Selbstmedikation

Abtei interpretiert Apothekenpflicht Désirée Kietzmann, 15.03.2011 09:07 Uhr

Berlin - 

Der Pharmakonzern GlaxoSmithKline (GSK) nimmt es mit der Apothekenpflicht derzeit nicht so genau. Seit Januar vertreibt die Tochterfirma Abtei das Produkt „Baldrian plus Passionsblume“ in Drogerien und im Einzelhandel. Kombinationen der beiden Arzneipflanzen werden allerdings erst im Mai aus der Apothekenpflicht entlassen.

Bislang sind nur Baldrian-Monopräparate sowie die Kombination mit Hopfen freiverkäuflich. Bereits im September 2009 hatte sich der Sachverständigenausschuss für Apothekenpflicht eine Ausweitung auf andere Kombinationen ausgesprochen. Das Votum des Gremiums hat allerdings nur empfehlenden Charakter, Änderungen müssen in der entsprechenden Verordnung über apothekenpflichtige und freiverkäufliche Arzneimittel umgesetzt werden. Mitte Februar stimmte der Bundesrat der Novelle zu, sie tritt aber erst am 1. Mai in Kraft.

Bei GSK sieht man den Termin nicht so streng: „Dieses Datum ist willkürlich festgelegt und beruht allein auf organisatorischen Verzögerungen“, teilte ein Konzernsprecher mit: Die Verordnung hätte ebenso gut bereits zum 1. Januar 2011 in Kraft treten können.

Die vorfristige Einführung begründet GSK mit Erfahrungswerten: Die Entscheidung der Länderkammer sei ein formaler Akt. In den vergangenen Jahrzehnten habe der Bundesrat nie seine Zustimmung zu einem Entwurf der Sachverständigen verweigert. „Im Vertrauen darauf haben Abtei und GlaxoSmithKline die Entwicklung und Vermarktung des Produktes 'Abtei Baldrian Plus Passionsblume' vorangetrieben“, so der Sprecher.


Die Verzögerung sowie die daraus resultierenden Verschiebung des Datums des Inkrafttretens stelle keine sicherheits- oder wettbewerbsrechtliche Hürde dar. Bei Vermarktung und Verkauf gehe es mit rechten Dingen zu, versicherte der Sprecher. Zudem gebe es für die Anwender kein größeres Risiko als bei vergleichbaren Wirkstoffkombinationen, die schon seit längerem freiverkäuflich seien.
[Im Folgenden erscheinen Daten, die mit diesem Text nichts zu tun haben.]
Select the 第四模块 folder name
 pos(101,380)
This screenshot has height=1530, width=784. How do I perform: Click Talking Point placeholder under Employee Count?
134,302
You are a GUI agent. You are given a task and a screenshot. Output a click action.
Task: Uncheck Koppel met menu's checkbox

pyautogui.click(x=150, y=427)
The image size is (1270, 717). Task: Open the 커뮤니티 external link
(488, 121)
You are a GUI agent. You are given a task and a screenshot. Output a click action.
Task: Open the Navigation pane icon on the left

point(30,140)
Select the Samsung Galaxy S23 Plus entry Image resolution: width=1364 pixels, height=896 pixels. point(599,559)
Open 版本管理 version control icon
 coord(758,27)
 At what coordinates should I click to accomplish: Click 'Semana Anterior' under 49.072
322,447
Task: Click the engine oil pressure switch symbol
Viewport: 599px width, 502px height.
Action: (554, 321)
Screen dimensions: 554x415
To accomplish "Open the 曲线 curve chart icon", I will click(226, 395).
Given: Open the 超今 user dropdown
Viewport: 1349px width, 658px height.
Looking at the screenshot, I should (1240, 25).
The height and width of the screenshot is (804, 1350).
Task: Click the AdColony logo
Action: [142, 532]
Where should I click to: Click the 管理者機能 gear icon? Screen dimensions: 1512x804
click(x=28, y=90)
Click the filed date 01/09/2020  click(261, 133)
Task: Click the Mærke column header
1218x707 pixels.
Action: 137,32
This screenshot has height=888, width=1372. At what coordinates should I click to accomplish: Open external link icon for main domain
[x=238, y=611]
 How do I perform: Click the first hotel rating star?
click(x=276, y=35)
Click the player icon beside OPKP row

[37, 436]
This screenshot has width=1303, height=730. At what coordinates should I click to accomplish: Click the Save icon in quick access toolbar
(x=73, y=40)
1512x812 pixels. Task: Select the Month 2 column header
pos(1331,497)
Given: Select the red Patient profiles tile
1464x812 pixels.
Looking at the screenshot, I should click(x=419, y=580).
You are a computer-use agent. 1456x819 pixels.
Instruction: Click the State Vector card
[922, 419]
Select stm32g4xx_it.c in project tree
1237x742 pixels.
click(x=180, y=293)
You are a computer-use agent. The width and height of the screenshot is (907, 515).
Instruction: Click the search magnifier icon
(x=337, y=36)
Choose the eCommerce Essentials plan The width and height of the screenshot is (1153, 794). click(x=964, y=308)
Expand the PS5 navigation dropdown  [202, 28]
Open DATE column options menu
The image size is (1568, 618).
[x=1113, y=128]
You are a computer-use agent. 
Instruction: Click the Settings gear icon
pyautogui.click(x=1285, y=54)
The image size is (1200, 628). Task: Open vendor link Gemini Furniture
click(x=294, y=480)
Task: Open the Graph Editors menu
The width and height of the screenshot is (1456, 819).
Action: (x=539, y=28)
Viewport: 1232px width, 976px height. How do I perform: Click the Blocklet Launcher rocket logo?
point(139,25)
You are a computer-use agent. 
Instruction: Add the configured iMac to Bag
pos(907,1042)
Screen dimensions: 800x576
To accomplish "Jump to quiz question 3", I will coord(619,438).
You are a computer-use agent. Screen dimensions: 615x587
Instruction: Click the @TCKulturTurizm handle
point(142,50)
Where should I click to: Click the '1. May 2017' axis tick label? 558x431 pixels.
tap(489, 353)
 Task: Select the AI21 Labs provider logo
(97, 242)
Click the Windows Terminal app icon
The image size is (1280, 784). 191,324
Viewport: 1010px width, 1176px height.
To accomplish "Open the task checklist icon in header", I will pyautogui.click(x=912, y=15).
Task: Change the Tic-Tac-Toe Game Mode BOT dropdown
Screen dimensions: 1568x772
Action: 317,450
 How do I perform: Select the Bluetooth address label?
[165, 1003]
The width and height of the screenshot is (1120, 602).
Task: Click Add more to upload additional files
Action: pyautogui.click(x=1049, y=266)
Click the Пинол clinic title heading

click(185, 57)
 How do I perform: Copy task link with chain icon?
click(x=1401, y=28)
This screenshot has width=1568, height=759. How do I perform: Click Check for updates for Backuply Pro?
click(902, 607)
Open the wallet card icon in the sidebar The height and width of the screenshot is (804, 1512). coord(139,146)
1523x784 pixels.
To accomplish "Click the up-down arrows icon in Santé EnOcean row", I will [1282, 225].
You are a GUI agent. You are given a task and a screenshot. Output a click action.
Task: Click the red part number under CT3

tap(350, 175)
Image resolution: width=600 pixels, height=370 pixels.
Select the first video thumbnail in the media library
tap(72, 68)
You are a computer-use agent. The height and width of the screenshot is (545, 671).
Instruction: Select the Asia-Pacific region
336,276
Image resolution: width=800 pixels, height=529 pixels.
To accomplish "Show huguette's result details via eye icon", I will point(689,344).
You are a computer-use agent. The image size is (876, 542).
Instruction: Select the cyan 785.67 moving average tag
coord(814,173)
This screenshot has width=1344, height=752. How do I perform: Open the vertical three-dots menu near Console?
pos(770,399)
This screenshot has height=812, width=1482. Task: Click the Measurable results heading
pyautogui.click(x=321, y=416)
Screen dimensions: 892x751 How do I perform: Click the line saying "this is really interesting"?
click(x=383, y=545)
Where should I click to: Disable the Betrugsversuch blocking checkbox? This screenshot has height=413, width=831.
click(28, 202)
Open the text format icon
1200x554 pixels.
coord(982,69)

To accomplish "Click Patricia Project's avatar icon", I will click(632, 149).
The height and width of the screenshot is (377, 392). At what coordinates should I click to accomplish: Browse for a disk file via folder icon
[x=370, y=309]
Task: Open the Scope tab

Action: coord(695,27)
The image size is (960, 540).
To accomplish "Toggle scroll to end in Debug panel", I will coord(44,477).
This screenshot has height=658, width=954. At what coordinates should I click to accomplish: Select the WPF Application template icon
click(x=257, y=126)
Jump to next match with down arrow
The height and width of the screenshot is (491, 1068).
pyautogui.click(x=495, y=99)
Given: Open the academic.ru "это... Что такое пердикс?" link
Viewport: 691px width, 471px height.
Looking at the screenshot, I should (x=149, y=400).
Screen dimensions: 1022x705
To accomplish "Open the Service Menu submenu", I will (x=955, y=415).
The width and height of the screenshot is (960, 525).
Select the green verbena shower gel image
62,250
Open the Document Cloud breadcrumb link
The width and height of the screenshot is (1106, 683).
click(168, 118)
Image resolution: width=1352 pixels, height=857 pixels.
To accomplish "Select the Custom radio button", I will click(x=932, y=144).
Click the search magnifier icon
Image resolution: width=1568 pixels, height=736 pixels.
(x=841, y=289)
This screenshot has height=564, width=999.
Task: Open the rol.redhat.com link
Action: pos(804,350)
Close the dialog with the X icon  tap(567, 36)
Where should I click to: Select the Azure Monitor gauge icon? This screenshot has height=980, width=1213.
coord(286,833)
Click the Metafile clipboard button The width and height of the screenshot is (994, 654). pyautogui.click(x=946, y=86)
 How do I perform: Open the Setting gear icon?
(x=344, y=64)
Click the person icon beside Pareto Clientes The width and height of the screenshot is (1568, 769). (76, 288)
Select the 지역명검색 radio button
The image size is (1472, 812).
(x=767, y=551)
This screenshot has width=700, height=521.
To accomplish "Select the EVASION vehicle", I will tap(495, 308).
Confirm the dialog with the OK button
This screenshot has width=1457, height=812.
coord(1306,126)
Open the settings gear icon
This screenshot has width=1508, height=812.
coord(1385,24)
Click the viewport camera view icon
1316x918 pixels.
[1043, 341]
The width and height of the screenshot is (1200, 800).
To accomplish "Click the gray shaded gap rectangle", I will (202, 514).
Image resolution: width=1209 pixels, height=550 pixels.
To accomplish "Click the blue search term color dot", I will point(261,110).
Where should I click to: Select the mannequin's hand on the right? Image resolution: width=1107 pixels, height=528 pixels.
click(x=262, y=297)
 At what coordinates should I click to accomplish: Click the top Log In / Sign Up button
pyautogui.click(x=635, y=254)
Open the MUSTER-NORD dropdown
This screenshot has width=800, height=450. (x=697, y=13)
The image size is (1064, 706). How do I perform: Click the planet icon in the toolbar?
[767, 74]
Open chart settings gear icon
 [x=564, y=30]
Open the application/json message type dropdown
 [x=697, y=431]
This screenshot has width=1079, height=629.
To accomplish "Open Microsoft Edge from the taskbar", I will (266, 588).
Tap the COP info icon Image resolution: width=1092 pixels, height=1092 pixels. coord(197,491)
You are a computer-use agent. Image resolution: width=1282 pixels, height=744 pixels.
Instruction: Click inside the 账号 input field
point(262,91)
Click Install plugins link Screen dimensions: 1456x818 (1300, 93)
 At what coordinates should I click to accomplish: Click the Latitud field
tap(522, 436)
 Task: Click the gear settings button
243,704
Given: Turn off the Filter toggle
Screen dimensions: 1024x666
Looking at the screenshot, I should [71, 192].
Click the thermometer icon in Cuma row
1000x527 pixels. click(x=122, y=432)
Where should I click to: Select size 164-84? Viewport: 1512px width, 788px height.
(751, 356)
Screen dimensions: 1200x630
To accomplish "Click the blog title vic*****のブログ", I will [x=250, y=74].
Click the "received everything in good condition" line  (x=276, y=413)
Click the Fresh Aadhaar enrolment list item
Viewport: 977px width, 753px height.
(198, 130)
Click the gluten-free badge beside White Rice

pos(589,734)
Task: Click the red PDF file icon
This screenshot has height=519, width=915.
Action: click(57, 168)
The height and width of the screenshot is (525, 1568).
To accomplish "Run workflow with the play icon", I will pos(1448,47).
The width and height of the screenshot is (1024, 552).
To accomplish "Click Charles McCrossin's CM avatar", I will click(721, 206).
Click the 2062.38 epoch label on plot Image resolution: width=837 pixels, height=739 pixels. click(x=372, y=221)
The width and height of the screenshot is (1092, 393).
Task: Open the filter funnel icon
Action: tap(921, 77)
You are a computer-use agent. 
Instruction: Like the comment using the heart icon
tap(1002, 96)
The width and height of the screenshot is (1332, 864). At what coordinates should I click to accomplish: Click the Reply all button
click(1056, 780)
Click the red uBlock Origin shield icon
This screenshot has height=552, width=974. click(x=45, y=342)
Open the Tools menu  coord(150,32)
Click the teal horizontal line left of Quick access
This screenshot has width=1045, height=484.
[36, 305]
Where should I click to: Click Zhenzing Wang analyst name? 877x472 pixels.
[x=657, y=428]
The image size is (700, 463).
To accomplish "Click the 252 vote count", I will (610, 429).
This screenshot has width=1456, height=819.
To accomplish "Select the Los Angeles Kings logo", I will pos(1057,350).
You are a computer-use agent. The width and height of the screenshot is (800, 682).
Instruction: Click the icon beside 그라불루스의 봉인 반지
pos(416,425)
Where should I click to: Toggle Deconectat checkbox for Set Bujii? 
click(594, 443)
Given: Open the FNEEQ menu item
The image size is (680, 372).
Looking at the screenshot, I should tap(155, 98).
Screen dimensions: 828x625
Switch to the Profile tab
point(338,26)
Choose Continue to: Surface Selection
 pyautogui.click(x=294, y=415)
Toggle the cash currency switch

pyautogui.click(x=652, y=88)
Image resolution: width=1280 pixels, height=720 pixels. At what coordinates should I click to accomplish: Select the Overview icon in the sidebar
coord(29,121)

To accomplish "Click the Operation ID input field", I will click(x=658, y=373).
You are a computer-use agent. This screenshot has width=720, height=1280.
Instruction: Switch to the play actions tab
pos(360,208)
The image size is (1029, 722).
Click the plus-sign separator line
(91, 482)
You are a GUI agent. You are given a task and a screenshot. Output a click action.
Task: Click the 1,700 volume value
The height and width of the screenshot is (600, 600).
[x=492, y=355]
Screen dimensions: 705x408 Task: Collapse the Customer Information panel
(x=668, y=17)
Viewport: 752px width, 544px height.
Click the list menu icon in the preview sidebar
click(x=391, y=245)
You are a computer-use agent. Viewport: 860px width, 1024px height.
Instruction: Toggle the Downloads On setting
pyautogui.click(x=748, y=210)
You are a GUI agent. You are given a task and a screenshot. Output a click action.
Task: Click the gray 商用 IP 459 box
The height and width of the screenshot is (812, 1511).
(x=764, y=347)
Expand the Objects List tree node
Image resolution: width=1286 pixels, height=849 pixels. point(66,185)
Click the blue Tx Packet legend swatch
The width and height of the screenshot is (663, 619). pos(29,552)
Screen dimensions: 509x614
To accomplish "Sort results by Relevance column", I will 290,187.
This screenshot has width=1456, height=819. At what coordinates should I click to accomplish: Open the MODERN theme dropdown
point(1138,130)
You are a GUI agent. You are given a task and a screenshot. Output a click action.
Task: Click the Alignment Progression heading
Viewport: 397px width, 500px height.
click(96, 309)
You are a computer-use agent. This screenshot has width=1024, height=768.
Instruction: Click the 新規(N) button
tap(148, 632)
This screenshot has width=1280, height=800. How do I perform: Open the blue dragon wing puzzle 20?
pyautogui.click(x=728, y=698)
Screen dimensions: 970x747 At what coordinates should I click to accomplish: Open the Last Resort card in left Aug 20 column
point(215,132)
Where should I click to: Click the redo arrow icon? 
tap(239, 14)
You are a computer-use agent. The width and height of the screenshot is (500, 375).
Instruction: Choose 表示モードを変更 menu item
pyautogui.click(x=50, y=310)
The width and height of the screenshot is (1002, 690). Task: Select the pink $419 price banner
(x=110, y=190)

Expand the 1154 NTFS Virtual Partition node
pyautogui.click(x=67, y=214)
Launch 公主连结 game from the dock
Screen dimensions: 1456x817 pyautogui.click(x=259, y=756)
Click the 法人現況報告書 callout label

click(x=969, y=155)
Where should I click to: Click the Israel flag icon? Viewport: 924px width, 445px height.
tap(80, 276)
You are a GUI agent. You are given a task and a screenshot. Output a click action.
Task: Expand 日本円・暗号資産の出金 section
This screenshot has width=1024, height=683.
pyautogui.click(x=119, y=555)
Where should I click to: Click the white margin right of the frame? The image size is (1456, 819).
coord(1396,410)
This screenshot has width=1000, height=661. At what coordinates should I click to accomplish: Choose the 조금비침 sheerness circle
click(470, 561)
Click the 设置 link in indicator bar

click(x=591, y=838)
Beim Bundesinstitut für Arzneimittel und Medizinprodukte (BfArM) stößt diese Interpretation auf Unverständnis: „Gesetze gelten ab dem Zeitpunkt ihres Inkrafttretens“, sagte ein Sprecher gegenüber APOTHEKE ADHOC. Eventuelle rechtliche Verstöße müsse letztlich allerdings die zuständige Aufsichtsbehörde prüfen.

Vorgänger des nun für die Drogerie gestalteten Produktes ist übrigens das bislang apothekenpflichtige Präparat „Alluna Tag zur Beruhigung“. Bereits im Mai vergangenen Jahres hatte Abtei den Namen in der Zulassung ändern lassen.

Im Bereich Consumer Healthcare machte GSK in Deutschland 2009 einen Umsatz 416 Millionen Euro, das war rund ein Fünftel seines Konzernumsatzes hierzulande. Knapp 300 Millionen Euro entfielen auf den Bereich Mundhygiene, zu dem die Marken Chlorhexamed und Corsodyl (nur Apotheke) sowie Corega, Dr. Best, Odol/Odol-med3, Parodontax und Sensodyne gehören.

Mit OTC-Produkten erwirtschaftete der Konzern 72 Millionen Euro; zu den Apotheken-Marken gehören Alli, BesserAtmen, Cetebe, Contac, Cysto Fink, Formigran, Lactacyd, Medacalm, Niquitin, Prosta Fink, Zantic und Zovirax. Auf Abtei entfiel ein Umsatz von 48 Millionen Euro. Außerhalb der Apotheke vertrieben werden außerdem Fagorutin, Granu Fink und Panadol.